La mentalité de la cathédrale est celle de prêtres et dogmes culturels. Elle se manifeste par une haine du progrès, de la liberté culturelle et du changement. Cette mentalité est menacée par l’ouverture sur le monde car elle est fragile, comme toute pensée doctrinaire. Elle dépend sur la conservation d’idéaux historiques pour sa survie – pour prendre l’exemple du Québec, la langue française et les traditions francophones.

 

Malgré l’élitisme, le féminisme, et toutes sortes de tendances, nous sommes libres de vivre comme nous l’entendons, tant que le libre marché existera. Et c’est merveilleux.

 

L’élitisme et la politique

Une vision collectiviste de la culture entraîne inévitablement une vision collectiviste de la politique culturelle. Cette erreur fondamentale guide la pensée de la masse sur la culture. Les gens voient la culture non seulement comme un bloc uniforme, mais aussi dont la préservation est nécessaire. C’est une demande de comfort de l’esprit humain face au changement : alors que le monde évolue rapidement dans d’autres domaines, nous demandons une culture stable, un esprit d’appartenance local. C’est une réaction inverse.

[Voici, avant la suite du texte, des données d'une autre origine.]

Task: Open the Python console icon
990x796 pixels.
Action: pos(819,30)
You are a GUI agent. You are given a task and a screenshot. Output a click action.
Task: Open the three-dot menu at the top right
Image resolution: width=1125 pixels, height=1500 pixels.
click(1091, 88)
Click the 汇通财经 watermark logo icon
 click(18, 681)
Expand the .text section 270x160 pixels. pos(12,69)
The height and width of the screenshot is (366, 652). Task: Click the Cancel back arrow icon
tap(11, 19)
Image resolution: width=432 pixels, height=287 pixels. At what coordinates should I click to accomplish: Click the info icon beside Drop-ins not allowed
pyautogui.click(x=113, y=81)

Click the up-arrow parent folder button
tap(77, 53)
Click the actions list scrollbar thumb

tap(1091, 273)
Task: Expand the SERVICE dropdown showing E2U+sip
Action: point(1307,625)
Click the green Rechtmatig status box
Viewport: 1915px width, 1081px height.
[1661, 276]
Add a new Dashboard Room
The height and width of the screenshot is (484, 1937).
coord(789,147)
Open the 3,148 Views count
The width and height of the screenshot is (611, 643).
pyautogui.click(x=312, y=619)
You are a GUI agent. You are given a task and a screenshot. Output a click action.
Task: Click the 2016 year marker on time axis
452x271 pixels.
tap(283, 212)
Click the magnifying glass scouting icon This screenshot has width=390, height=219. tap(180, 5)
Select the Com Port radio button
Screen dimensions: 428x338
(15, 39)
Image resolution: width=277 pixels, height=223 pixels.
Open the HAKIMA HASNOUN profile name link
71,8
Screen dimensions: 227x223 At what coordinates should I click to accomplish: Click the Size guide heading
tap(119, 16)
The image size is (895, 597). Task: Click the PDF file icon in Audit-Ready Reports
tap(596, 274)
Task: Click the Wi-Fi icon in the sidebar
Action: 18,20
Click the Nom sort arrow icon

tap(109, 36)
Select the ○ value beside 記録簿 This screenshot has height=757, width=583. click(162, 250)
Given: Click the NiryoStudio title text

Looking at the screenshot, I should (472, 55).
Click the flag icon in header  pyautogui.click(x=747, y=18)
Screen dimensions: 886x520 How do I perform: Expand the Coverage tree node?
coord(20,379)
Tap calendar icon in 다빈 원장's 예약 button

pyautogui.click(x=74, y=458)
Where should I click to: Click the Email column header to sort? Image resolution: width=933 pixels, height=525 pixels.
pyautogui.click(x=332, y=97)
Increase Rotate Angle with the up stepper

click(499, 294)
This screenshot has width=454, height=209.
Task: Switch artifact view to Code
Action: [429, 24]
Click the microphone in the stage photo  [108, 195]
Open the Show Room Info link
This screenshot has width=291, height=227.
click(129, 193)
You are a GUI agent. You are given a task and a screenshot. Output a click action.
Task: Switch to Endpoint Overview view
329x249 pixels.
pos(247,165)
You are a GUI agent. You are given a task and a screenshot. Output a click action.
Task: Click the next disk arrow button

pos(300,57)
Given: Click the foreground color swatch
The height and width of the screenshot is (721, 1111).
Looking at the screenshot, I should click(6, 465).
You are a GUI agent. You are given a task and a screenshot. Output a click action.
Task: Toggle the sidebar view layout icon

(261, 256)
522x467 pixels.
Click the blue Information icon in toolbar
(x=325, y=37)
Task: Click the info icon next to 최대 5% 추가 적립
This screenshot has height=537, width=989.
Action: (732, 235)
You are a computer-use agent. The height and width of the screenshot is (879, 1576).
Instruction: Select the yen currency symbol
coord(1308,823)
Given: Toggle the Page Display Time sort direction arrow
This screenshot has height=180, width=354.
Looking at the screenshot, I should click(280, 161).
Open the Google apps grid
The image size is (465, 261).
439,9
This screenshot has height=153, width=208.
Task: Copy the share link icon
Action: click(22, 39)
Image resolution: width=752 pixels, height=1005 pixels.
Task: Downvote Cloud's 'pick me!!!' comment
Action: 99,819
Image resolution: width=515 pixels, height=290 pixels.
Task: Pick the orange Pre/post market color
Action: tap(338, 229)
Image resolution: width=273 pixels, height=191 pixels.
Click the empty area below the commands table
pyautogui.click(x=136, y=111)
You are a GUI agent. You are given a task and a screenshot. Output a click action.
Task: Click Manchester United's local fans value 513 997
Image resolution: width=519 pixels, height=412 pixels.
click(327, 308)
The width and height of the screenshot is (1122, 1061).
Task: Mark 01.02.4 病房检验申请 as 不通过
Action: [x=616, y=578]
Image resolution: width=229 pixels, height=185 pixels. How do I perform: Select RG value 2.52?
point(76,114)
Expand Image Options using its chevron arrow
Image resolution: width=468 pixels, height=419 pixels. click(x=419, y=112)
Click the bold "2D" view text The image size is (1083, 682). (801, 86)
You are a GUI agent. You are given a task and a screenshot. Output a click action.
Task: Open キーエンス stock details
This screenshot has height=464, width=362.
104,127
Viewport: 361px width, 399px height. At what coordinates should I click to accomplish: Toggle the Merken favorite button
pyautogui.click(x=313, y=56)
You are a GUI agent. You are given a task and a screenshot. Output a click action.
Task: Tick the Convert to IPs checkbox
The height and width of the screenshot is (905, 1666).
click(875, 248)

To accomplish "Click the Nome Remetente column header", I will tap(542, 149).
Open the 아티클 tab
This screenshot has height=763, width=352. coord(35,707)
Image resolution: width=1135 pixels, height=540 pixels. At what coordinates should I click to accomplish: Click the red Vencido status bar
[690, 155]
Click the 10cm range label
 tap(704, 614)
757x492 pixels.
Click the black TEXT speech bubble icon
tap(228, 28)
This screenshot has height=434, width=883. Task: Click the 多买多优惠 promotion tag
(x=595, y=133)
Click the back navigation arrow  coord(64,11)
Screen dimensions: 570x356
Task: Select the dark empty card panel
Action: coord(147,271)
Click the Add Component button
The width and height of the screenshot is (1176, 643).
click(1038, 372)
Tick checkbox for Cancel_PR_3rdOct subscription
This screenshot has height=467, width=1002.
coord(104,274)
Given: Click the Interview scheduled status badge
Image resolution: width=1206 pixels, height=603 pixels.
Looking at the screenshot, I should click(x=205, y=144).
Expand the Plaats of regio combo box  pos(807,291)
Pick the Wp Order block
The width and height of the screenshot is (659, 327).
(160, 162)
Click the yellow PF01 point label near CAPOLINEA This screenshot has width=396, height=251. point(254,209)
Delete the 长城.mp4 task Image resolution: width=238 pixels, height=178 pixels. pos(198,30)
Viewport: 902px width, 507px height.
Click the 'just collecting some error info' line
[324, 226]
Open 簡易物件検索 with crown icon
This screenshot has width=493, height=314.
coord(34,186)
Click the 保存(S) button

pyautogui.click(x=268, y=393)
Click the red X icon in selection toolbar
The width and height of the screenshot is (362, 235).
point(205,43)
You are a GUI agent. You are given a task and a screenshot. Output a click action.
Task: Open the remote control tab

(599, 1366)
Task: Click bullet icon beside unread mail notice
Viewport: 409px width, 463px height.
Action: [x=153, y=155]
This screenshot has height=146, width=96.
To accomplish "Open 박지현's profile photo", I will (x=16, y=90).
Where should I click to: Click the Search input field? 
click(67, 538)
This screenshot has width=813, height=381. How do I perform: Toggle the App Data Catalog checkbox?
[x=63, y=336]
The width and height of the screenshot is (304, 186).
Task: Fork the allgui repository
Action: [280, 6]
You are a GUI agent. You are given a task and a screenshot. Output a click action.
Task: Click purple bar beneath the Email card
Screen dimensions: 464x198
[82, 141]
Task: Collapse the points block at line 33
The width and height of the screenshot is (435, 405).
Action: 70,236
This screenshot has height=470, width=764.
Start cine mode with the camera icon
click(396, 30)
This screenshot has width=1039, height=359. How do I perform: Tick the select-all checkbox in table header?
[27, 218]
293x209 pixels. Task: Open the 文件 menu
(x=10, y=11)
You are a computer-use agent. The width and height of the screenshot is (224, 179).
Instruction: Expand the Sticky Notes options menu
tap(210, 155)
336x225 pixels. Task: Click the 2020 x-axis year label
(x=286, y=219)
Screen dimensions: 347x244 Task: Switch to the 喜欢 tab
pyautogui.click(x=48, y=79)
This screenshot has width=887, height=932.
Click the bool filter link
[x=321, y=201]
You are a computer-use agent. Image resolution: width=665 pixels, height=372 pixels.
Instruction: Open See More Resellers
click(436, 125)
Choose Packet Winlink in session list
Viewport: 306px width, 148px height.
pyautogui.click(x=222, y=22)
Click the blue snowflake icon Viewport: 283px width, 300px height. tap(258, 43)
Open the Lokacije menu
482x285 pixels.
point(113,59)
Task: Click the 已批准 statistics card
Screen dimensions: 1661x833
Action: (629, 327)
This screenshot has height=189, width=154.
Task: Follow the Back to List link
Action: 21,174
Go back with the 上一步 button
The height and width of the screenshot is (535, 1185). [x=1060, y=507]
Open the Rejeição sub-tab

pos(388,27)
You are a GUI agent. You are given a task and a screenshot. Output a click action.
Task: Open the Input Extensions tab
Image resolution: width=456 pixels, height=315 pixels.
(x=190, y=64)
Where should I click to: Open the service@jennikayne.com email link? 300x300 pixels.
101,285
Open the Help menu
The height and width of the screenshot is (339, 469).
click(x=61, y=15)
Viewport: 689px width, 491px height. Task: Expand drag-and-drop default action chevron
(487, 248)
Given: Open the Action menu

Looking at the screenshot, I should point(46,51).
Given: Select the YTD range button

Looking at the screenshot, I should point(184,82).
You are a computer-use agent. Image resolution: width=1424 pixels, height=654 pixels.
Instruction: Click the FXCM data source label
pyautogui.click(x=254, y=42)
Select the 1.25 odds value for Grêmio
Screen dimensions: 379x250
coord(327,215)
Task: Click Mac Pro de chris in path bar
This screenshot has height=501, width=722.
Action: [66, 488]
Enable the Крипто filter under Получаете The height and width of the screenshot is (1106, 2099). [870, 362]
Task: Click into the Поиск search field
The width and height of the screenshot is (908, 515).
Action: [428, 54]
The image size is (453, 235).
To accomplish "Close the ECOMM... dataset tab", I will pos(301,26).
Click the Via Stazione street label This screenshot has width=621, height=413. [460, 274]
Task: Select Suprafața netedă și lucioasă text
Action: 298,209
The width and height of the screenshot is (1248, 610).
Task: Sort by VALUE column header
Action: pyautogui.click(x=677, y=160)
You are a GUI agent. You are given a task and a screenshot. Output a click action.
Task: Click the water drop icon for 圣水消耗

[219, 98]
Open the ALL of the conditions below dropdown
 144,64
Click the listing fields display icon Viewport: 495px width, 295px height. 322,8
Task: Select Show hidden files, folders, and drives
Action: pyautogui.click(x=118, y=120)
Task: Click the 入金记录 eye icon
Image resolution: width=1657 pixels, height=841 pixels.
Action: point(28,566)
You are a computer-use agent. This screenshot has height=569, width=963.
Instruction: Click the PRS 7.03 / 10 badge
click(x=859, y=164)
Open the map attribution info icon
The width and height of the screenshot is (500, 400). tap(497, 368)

La culture au Canada est contrôlée par l’État à certains égards. Les médias reçoivent des quotas et la liberté d’expression n’est pas complètement protégée. De plus, le gouvernement opère des stations de télévision et radio, subventionne la culture, opère des orchestres et opéras. Tout ceci exerce une distortion sur la culture qui la rend moins efficace à subvenir aux besoins des consommateurs.

Ceci entraîne une question importante : quel est le but de la culture et de l’art ? Est-ce que de lui attribuer le but de satisfaire les consommateurs, sans aucun respect pour l’excellence, ne la réduit pas à un état de simple marketing ? La réponse est que le capitalisme n’impose pas de modèle de production, sinon que par l’incitation au profit. La décision finale nous revient, à chaque individu dans sa sphère de travail. Mais même quand nous faisons quelque chose seulement pour soi, nous le faisons au moins pour une personne.

Ce que le capitalisme impose est que chaque échange doit être volontaire. Ce que ceci implique en pratique est plus subtil, mais a des conséquences politiques anti-protectionnistes et anti-élitistes évidentes. L’élitisme, dont les féministes font partie, se doit de décrier la liberté de culture car celle-ci brise son monopole. Qui peut prendre sérieusement un dogme élitiste, comme par exemple la supposée supériorité du cinéma local par rapport au cinéma Hollywoodien, quand la popularité des films américains sur les grands écrans ne fait aucun doute ?

Encore une fois, il ne s’agit point d’équivoquer la popularité avec la supériorité, ou de louanger les modèles de production que la popularité demande. Ce n’est pas parce que quelque chose est populaire qu’il est objectivement supérieur. Quelqu’un peut avoir des points de vue objectifs sur la culture.

Mais le populaire est par définition meilleur du point de vue du marché, et c’est ce qui importe. Le populaire est le libre. Tout système qui ne tient pas compte des profits et de la popularité voit un marché noir s’établir rapidement, parce que c’est la demande qui domine dans un pays libre. Les profits et la popularité sont des signes de la désirabilité d’une forme de culture dans un système donné. C’est cette modélisation et objectification de la culture qui permet sa propagation rapide.

Qu’en est-il de Barbie, me direz-vous. Eh bien, Barbie ne représente pas l’idéal féminin, et ne satisfait pas l’élitisme de certains. Tant pis pour eux : les enfants en ont décidé autrement. De plus, il serait difficile de justifier être contre Barbie pour des motifs idéologiques : ce n’est qu’une poupée. Barbie n’enseigne rien et n’évoque rien de plus que le jeu.

Barbie représente la force du capitalisme et de la liberté culturelle. Malgré l’élitisme, le féminisme, et toutes sortes de tendances, nous sommes libres de vivre comme nous l’entendons, tant que le libre marché existera. Et c’est merveilleux.